Entre le tracé du geste, du mot et l’élan ou la tenue du corps, l’esquisse du trait et la prise de pouvoir de la chair, voire du sang, ce cinéma semble comme peu d’autres travaillé par la question du hiatus entre enregistrement du réel et articulation du récit. D’où que toujours l’élégance s’accompagne de quelque rupture de ton, de claudication, que l’évidente maîtrise de chaque effet ne cherche aucunement à se déparer de quelque soupçon quant à cette maîtrise. Comme si un film de Benoît Jacquot était avant tout mû par sa propre défiance vis-à-vis de la possibilité de filmer son histoire à la bonne hauteur, de garder la bonne distance avec les acteurs, décors et costumes nécessaires à l’engagement de la fiction.

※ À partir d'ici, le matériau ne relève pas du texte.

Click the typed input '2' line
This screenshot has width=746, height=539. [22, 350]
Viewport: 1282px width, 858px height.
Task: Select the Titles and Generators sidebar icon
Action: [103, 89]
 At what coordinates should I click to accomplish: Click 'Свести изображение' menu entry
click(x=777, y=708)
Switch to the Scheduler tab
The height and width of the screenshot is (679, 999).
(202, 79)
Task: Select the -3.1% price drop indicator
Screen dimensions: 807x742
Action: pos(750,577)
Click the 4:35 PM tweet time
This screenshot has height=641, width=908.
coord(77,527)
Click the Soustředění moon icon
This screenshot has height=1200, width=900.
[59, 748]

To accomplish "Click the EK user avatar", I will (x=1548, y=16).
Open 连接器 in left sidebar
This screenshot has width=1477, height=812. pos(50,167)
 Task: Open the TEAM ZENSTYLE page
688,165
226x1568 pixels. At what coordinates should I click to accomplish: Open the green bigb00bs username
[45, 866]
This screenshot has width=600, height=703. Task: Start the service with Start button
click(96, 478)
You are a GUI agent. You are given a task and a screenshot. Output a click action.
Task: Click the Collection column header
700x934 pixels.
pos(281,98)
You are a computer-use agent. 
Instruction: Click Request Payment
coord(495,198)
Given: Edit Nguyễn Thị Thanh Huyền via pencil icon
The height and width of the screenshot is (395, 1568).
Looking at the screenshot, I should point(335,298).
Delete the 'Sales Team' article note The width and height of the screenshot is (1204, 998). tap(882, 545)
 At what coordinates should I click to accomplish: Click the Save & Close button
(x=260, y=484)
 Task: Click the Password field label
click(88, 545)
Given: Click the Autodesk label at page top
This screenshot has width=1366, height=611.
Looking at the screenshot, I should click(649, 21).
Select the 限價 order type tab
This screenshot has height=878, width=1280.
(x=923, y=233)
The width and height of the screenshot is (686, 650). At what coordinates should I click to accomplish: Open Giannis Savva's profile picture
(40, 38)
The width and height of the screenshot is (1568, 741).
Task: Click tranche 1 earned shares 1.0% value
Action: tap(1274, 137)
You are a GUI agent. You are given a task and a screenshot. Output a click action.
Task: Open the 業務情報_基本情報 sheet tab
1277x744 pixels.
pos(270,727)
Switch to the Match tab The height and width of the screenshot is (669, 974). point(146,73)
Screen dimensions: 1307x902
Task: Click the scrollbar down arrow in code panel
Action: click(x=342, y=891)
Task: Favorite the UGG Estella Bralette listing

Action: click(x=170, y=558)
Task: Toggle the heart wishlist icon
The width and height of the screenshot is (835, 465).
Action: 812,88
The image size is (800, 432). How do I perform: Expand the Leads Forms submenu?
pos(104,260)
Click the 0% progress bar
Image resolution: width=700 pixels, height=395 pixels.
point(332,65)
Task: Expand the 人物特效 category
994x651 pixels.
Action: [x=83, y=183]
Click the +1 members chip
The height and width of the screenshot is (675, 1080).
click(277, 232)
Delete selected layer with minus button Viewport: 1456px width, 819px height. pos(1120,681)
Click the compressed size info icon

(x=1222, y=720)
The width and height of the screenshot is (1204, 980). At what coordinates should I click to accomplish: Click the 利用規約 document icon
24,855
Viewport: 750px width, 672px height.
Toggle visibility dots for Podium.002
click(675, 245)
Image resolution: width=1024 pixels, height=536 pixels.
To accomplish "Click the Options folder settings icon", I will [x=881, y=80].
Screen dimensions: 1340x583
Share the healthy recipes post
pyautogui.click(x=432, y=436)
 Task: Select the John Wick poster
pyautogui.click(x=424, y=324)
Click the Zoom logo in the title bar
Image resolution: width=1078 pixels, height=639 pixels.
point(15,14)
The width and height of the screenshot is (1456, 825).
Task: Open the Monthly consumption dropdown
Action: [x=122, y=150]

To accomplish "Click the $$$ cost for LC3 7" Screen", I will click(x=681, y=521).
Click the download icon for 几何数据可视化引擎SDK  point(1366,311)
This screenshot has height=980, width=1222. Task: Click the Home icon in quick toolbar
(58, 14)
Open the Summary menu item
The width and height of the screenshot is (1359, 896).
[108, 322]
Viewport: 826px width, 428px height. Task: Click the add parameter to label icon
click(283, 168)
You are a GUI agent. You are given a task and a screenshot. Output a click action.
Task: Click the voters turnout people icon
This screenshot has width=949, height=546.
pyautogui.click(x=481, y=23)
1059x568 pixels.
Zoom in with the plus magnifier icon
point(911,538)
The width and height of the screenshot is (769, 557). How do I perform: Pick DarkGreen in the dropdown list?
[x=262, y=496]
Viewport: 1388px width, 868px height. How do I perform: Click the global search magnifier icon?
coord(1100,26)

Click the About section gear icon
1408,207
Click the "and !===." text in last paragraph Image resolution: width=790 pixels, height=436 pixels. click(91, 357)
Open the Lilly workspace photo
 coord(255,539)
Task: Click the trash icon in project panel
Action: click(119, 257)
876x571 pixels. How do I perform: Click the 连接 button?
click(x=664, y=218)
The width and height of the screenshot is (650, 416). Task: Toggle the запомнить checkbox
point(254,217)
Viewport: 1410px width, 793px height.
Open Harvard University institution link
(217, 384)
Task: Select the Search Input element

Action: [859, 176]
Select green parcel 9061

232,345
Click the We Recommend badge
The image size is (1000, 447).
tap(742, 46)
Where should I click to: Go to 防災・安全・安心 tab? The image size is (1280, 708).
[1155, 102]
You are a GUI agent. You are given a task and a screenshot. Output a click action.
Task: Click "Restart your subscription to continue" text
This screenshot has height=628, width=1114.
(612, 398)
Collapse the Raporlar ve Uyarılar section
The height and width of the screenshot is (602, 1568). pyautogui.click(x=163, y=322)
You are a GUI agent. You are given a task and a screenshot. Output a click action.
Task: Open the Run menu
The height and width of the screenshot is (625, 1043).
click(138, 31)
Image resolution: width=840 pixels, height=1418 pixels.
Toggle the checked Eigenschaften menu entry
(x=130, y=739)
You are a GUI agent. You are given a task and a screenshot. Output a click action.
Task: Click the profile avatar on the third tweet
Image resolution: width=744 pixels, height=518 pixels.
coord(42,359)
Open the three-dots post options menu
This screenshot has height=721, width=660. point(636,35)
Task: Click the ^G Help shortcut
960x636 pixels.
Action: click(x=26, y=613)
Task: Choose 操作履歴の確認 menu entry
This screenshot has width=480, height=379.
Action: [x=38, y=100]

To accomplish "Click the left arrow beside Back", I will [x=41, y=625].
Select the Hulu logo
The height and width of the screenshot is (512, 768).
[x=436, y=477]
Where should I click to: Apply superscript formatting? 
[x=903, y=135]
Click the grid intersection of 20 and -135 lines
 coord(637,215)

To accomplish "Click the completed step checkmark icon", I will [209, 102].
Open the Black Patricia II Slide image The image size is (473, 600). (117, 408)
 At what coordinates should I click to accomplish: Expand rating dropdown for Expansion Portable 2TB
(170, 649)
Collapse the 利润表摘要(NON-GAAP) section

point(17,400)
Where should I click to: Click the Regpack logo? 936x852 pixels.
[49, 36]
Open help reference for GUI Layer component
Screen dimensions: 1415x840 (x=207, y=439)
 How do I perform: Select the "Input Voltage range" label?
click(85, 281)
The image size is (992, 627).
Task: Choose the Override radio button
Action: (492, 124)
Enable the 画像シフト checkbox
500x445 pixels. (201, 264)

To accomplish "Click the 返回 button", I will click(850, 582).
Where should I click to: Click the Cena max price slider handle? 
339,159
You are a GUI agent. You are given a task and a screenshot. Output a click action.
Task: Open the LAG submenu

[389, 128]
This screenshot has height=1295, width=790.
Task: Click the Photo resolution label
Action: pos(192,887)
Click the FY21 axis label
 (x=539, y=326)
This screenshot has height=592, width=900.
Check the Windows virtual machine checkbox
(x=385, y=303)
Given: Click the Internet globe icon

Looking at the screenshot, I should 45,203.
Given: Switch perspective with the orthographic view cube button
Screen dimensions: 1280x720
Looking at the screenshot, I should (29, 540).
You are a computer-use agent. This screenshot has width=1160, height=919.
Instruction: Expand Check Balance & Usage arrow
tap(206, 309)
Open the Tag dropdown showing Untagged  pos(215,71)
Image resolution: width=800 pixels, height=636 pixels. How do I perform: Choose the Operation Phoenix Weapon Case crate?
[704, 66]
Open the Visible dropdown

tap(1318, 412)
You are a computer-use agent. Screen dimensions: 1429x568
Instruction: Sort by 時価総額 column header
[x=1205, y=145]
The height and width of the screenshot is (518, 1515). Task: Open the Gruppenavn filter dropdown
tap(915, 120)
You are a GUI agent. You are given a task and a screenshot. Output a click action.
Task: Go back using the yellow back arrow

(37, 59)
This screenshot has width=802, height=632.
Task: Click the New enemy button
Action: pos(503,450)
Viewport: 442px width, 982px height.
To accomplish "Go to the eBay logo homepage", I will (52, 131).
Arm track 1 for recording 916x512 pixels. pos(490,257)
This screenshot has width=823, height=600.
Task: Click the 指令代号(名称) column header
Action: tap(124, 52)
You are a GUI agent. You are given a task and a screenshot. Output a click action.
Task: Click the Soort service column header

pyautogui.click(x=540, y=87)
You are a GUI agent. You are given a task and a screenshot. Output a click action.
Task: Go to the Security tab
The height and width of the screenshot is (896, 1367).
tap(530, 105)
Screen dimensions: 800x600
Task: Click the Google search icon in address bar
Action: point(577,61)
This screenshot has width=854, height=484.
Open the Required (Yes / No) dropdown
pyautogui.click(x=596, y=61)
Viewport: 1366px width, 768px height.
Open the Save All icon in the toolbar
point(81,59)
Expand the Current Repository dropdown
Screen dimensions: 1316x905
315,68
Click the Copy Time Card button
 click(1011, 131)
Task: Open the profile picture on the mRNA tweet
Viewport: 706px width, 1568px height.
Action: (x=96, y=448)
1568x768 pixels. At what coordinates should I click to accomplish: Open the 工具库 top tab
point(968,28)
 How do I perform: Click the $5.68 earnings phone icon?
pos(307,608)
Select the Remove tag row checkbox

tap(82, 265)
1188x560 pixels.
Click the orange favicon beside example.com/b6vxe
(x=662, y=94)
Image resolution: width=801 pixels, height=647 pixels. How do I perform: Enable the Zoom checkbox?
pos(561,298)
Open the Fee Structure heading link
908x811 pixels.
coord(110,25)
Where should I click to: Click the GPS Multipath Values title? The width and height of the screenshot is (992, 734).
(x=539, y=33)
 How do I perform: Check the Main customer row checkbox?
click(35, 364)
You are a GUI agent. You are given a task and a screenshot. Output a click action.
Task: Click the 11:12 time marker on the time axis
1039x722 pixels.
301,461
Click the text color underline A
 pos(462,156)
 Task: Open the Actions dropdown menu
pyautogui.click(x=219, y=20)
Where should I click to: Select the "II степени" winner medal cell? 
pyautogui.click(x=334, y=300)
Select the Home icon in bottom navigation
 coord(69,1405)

Le précédent Villa Amalia, qui laissa l’an passé un goût amer, apparut alors comme une impasse, une exposition arrogante des ficelles et intentions de ce cinéma, quelque chose comme un exemple de cinéma d’auteur français terminal, où les embranchements du récit étoufferaient toute velléité d’incarnation dans l’œuf.

Dans chacune de ses collaborations avec Benoît Jacquot, au désir du cinéaste – qui fut accessoirement son compagnon – de la filmer au plus près de sa jeunesse et de sa progressive « maturation » s’allie une prise de pouvoir, un investissement du plan, de la scène, du récit entier, assez typiques des grandes « natures de cinéma ». Il serait bien sûr un peu suspect, Jacquot ayant filmé d’autres grandes actrices, de prétendre déceler chez la Le Besco d’Au fond des bois la plus-value semblant manquer à la Huppert de Villa Amalia. A moins d’une conviction qu’en authentique auteur, au même titre qu’il commanda à Bruno Coulais, en amont du tournage, le concerto pour violon esquissant pour grande part l’arrière-monde du film, Jacquot serait cinéaste à ne penser un film qu’à la lumière de sa future actrice. Pour Isabelle les récits de mise à distance du monde, du quotidien, de cheminement prioritairement spirituel allant vers des horizons plus clairs. Pour Isild, des embardées au cœur même du monde, le passage des frontières, l’abandon également de tout statut social, mais au profit cette fois d’un idéal plus terrien, davantage lié à l’avènement d’états plus sauvages, plus « naturels », versant potentiellement rousseauiste de son cinéma.

Reste à reconnaître que même si, répétons-le, Au fond des bois rachète largement Villa Amalia, ce dernier film ne manque pas de laisser songeur. Peut-être en raison, cette fois encore, d’une maîtrise ne faisant pas mine de se cacher, d’un excès de transparence dans l’accès à cette maîtrise. Auteur, Benoît Jacquot prend une nouvelle fois le risque de sacrifier la beauté, la force intrinsèque de ce qu’il filme et met en scène à une excessive conscience que tout ceci, en définitive, reste bel et bien fabriqué, encore et toujours « du cinéma ». Lucidité prêtant forcément à réserve, devant un film faisant sujet du doute et, pour au moins l’un de ses élus, des quelques bénéfices susceptibles d’en découler.